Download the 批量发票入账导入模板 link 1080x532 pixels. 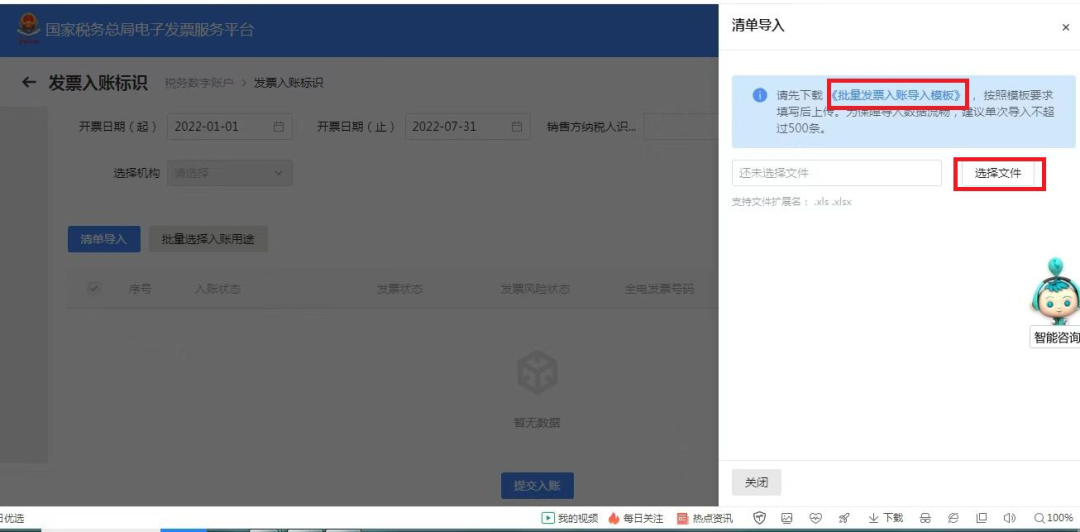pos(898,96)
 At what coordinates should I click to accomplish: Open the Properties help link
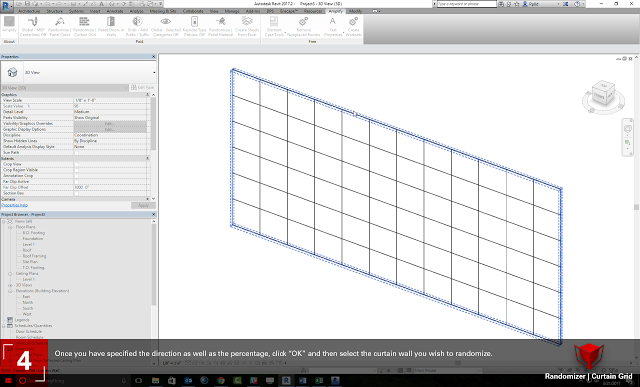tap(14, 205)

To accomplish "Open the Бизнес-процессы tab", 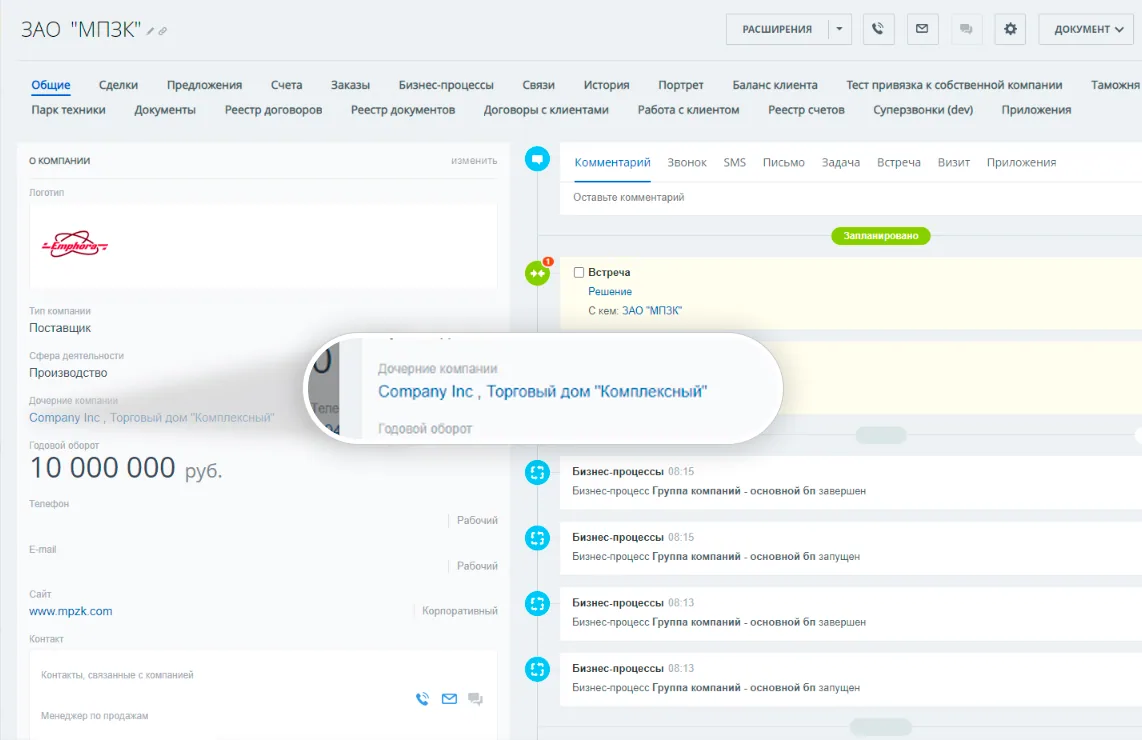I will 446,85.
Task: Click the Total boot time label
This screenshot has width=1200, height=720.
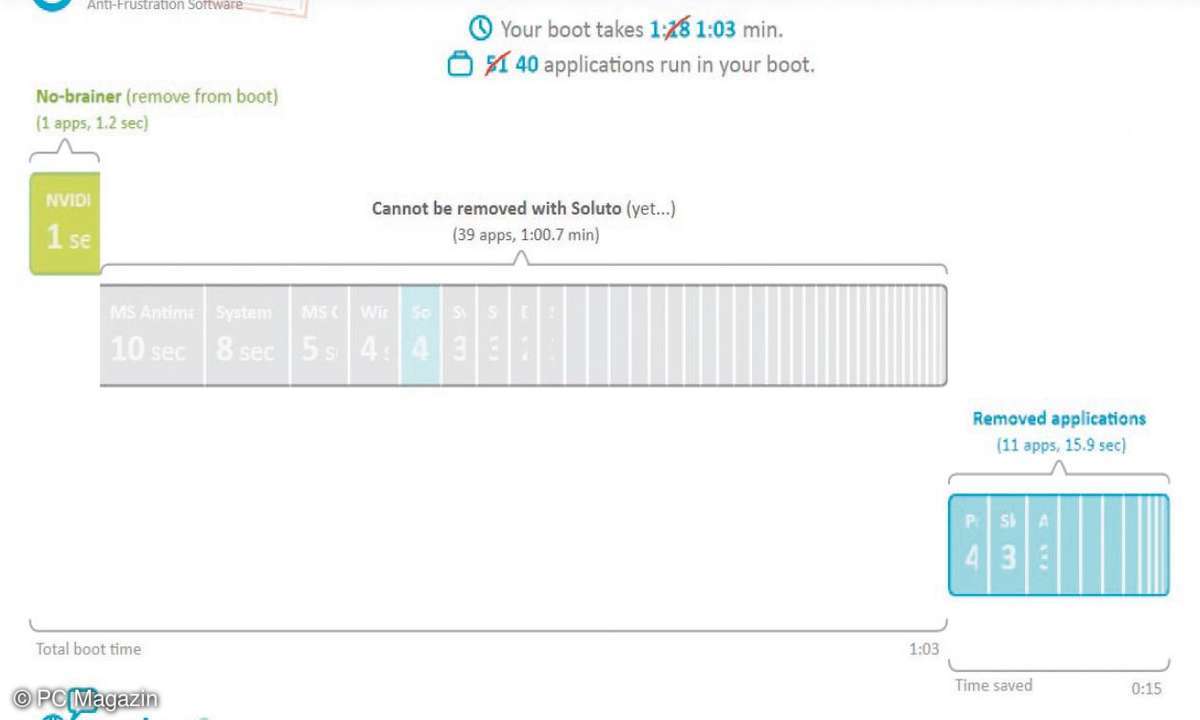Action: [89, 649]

PROBLEM DETAILS
Your answer should consist solely of the lines from the one with "Task: Click the Total boot time label" through the last line of the entries, restated word for word, with the pictures omitted.

SOLVED EXERCISE
Task: Click the Total boot time label
This screenshot has width=1200, height=720.
Action: [89, 649]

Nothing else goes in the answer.